What is needed: Retype the items below verbatim, from the line containing "You are a computer-use agent. Viewport: 1847px" through the line containing "tap(442, 628)", both lines included.

Input for this task:
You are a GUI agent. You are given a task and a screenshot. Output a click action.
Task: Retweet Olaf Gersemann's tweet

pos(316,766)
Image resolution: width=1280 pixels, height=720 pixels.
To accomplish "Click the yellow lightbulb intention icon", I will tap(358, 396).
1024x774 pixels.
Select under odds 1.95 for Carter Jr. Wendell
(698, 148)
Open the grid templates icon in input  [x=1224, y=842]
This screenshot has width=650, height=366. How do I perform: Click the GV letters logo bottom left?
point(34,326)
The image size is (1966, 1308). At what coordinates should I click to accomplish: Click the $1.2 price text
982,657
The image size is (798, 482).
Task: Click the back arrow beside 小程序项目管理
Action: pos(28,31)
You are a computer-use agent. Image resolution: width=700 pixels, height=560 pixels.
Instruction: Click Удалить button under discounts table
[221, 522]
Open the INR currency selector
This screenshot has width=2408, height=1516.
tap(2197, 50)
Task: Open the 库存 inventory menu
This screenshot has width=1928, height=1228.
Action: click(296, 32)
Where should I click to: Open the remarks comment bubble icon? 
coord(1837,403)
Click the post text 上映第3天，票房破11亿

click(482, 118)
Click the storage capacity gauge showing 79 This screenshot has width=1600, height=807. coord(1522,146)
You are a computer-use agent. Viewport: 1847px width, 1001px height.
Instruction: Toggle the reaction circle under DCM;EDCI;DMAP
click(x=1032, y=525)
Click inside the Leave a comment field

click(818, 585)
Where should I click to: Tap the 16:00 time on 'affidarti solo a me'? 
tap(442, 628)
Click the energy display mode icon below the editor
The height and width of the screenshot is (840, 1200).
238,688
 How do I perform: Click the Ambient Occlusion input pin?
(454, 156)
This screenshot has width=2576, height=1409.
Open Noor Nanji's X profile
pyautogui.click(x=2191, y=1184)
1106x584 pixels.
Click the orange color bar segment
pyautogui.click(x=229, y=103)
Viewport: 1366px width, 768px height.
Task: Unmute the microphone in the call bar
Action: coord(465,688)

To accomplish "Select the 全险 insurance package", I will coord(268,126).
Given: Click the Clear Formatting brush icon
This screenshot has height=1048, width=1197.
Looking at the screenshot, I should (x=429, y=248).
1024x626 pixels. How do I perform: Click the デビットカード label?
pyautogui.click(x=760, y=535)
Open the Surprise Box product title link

Answer:
You are a computer-use agent. Viewport: 1847px width, 1001px height.
Instruction: Toggle the reaction circle under DCM;EDCI;DMAP
click(x=1032, y=525)
Click inside the Leave a comment field

click(818, 585)
Where should I click to: Tap the 16:00 time on 'affidarti solo a me'? 
tap(442, 628)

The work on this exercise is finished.